Рассматривая образ Сары на вербально-семантическом уровне, мы полагаем, что именно ее речь позволяет нам раскрыть ее личность в полной мере.

Начнем с того, что ее речь достаточно грамотна, также как и речь Чарльза. Она говорит длинными, распространенными предложениями, правильно и красиво выстраивая свои высказывания. Она владеет французским языком, что часто отражается в ее речи.

Она часто использует модальные глаголы, такие как «may», «could», «can», что делает ее речь мягкой, вежливой:

(57) «May I not accompany you? » (Fowles, 2004).

Более того, мы можем говорить о Саре как об эмоциональном человеке, что также отражается в ее речи. Например, рассказывая свою историю, она говорит короткими нераспространенными предложениями.
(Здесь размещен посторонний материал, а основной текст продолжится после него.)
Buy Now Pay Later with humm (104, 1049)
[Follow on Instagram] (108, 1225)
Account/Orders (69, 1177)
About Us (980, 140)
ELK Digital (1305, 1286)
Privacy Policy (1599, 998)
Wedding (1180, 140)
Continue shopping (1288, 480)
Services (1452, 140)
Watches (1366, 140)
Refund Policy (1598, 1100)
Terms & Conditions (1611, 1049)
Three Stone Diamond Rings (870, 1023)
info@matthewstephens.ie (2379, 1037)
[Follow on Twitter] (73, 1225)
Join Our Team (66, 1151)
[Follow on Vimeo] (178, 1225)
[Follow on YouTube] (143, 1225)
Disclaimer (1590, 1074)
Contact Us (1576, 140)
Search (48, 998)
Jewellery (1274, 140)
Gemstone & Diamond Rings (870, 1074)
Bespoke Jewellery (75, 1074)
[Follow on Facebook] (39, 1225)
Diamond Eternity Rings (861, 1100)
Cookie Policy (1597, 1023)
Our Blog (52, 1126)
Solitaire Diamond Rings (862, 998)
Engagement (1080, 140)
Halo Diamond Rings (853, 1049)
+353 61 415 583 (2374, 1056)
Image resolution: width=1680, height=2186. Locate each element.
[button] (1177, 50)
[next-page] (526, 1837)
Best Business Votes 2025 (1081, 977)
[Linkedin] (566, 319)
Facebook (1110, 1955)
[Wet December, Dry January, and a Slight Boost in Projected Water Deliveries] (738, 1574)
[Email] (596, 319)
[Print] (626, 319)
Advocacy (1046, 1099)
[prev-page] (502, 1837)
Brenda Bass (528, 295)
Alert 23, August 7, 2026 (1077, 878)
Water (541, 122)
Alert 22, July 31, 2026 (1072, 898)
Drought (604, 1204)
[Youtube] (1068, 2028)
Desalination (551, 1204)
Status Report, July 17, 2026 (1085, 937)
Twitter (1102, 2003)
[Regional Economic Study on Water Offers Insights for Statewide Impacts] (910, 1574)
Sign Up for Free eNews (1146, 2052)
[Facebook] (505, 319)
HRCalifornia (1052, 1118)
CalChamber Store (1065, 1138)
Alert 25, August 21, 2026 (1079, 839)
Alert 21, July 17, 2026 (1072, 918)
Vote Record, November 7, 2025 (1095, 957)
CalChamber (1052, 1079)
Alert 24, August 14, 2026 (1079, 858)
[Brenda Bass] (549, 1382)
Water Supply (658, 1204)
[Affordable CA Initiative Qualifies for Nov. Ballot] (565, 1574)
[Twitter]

Мы можем судить, что эта тема ей неприятна:

(58) «… He left the next day. There was a ship. He had excuses…I knew he was lying. But I said nothing …» (Fowles, 2004: 207).

Также часто ее речь напоминает поток сознания:

(59) «All I ask is that you meet me once more and I will come here each afternoon. No one will see us…..I felt I had to see you, to speak to you…. I would have come here to ask you? Had not…had not some last remnant of sanity mercifully stopped me at the door…I have no one who can…please…can you not understand? » (Fowles, 2004).

Об этом говорит пунктуация, а также обрывистые фразы, несвязно построенные предложения, многосоюзие.

Автор вводит Сару в произведение, как таинственное мифическое создание. Фаулз пишет:

(60) «…her eyes without sun, bathed in an eternal moonlight…» (Fowels, 2004: 141).

В «Женщине французского лейтенанта» Сара Вудраф предстает как загадочный образ, что подтверждается тем, что автор вводит аллюзии на мифических героев, таких как Сфинкс:

(61) «… I must speak to her … - You must question the Sphinx. - If you care to put it so. - As long as you bear in mind what happened to those who failed to solve the enigma…» (Fowles, 2004, 376);

Также в образе Сары легко угадывается образ Сирены, персонаж мифа об Одиссее. Особенно ярко мы видим схожесть Сары с сиреной через виденье Чарльза:

(62) «…But he stood where he was, as if he had taken root. Perhaps he had too fixed an idea of what a siren looked like and the circumstances in which she appeared long tresses, a chaste alabaster nudity, mermaids tail…» (Fowels, 2004: 140).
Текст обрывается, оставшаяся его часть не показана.